**** INPUT FOR THIS TASK ****

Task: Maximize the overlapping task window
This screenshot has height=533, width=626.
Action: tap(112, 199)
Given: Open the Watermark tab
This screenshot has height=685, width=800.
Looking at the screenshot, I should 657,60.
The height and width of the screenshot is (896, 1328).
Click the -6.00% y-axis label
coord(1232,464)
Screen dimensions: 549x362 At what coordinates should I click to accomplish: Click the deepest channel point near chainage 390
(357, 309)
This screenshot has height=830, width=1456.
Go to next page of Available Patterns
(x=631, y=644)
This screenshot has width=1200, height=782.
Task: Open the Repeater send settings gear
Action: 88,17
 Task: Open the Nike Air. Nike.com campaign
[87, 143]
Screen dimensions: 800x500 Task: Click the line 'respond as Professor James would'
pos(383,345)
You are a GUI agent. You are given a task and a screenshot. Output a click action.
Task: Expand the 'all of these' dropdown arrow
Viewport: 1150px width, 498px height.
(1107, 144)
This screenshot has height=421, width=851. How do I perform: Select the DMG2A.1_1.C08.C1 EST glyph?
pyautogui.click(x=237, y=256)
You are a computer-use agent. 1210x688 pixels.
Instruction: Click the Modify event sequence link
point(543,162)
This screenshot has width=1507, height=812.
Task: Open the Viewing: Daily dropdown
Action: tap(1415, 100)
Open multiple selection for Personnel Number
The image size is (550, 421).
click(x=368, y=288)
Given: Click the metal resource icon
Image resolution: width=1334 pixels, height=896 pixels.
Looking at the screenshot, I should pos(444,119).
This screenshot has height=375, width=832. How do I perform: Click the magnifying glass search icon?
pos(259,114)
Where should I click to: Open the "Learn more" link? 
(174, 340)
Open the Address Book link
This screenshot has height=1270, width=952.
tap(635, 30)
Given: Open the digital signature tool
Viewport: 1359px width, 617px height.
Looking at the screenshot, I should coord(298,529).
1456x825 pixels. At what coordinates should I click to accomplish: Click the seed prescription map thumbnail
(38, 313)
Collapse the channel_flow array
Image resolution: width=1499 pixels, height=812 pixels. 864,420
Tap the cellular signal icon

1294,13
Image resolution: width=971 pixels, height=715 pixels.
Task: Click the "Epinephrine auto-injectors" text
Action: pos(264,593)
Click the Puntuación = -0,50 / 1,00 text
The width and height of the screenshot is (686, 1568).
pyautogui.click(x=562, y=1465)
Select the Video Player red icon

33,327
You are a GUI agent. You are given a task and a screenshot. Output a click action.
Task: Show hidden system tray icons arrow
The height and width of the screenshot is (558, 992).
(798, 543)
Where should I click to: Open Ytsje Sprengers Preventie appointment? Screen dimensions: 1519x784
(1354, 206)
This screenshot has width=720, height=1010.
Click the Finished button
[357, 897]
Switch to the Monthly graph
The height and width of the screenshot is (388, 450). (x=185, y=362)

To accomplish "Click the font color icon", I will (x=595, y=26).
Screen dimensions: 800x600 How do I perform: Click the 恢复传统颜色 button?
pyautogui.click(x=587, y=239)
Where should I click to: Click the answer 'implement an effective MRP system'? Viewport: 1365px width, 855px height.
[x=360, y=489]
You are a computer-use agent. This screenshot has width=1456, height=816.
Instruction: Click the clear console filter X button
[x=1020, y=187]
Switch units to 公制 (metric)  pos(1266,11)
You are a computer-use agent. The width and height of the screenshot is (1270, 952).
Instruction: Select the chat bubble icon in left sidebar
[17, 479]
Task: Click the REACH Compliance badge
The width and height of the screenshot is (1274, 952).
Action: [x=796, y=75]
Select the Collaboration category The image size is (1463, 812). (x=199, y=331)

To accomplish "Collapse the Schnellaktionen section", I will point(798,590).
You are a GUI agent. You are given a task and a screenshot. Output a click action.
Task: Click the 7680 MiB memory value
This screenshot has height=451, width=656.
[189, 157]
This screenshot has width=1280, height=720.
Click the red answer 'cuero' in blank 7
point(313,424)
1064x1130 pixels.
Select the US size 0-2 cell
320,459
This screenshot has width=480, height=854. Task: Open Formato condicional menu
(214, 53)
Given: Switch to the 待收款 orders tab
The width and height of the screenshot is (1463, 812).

****

__WHAT TO PRODUCE__
Make an exact copy of the data above.

__RESULT__
Task: Maximize the overlapping task window
This screenshot has height=533, width=626.
Action: tap(112, 199)
Given: Open the Watermark tab
This screenshot has height=685, width=800.
Looking at the screenshot, I should 657,60.
The height and width of the screenshot is (896, 1328).
Click the -6.00% y-axis label
coord(1232,464)
Screen dimensions: 549x362 At what coordinates should I click to accomplish: Click the deepest channel point near chainage 390
(357, 309)
This screenshot has height=830, width=1456.
Go to next page of Available Patterns
(x=631, y=644)
This screenshot has width=1200, height=782.
Task: Open the Repeater send settings gear
Action: 88,17
 Task: Open the Nike Air. Nike.com campaign
[87, 143]
Screen dimensions: 800x500 Task: Click the line 'respond as Professor James would'
pos(383,345)
You are a GUI agent. You are given a task and a screenshot. Output a click action.
Task: Expand the 'all of these' dropdown arrow
Viewport: 1150px width, 498px height.
(1107, 144)
This screenshot has height=421, width=851. How do I perform: Select the DMG2A.1_1.C08.C1 EST glyph?
pyautogui.click(x=237, y=256)
You are a computer-use agent. 1210x688 pixels.
Instruction: Click the Modify event sequence link
point(543,162)
This screenshot has width=1507, height=812.
Task: Open the Viewing: Daily dropdown
Action: tap(1415, 100)
Open multiple selection for Personnel Number
The image size is (550, 421).
click(x=368, y=288)
Given: Click the metal resource icon
Image resolution: width=1334 pixels, height=896 pixels.
Looking at the screenshot, I should pos(444,119).
This screenshot has height=375, width=832. How do I perform: Click the magnifying glass search icon?
pos(259,114)
Where should I click to: Open the "Learn more" link? 
(174, 340)
Open the Address Book link
This screenshot has height=1270, width=952.
tap(635, 30)
Given: Open the digital signature tool
Viewport: 1359px width, 617px height.
Looking at the screenshot, I should coord(298,529).
1456x825 pixels. At what coordinates should I click to accomplish: Click the seed prescription map thumbnail
(38, 313)
Collapse the channel_flow array
Image resolution: width=1499 pixels, height=812 pixels. 864,420
Tap the cellular signal icon

1294,13
Image resolution: width=971 pixels, height=715 pixels.
Task: Click the "Epinephrine auto-injectors" text
Action: pos(264,593)
Click the Puntuación = -0,50 / 1,00 text
The width and height of the screenshot is (686, 1568).
pyautogui.click(x=562, y=1465)
Select the Video Player red icon

33,327
You are a GUI agent. You are given a task and a screenshot. Output a click action.
Task: Show hidden system tray icons arrow
The height and width of the screenshot is (558, 992).
(798, 543)
Where should I click to: Open Ytsje Sprengers Preventie appointment? Screen dimensions: 1519x784
(1354, 206)
This screenshot has width=720, height=1010.
Click the Finished button
[357, 897]
Switch to the Monthly graph
The height and width of the screenshot is (388, 450). (x=185, y=362)

To accomplish "Click the font color icon", I will (x=595, y=26).
Screen dimensions: 800x600 How do I perform: Click the 恢复传统颜色 button?
pyautogui.click(x=587, y=239)
Where should I click to: Click the answer 'implement an effective MRP system'? Viewport: 1365px width, 855px height.
[x=360, y=489]
You are a computer-use agent. This screenshot has width=1456, height=816.
Instruction: Click the clear console filter X button
[x=1020, y=187]
Switch units to 公制 (metric)  pos(1266,11)
You are a computer-use agent. The width and height of the screenshot is (1270, 952).
Instruction: Select the chat bubble icon in left sidebar
[17, 479]
Task: Click the REACH Compliance badge
The width and height of the screenshot is (1274, 952).
Action: [x=796, y=75]
Select the Collaboration category The image size is (1463, 812). (x=199, y=331)

To accomplish "Collapse the Schnellaktionen section", I will point(798,590).
You are a GUI agent. You are given a task and a screenshot. Output a click action.
Task: Click the 7680 MiB memory value
This screenshot has height=451, width=656.
[189, 157]
This screenshot has width=1280, height=720.
Click the red answer 'cuero' in blank 7
point(313,424)
1064x1130 pixels.
Select the US size 0-2 cell
320,459
This screenshot has width=480, height=854. Task: Open Formato condicional menu
(214, 53)
Given: Switch to the 待收款 orders tab
The width and height of the screenshot is (1463, 812).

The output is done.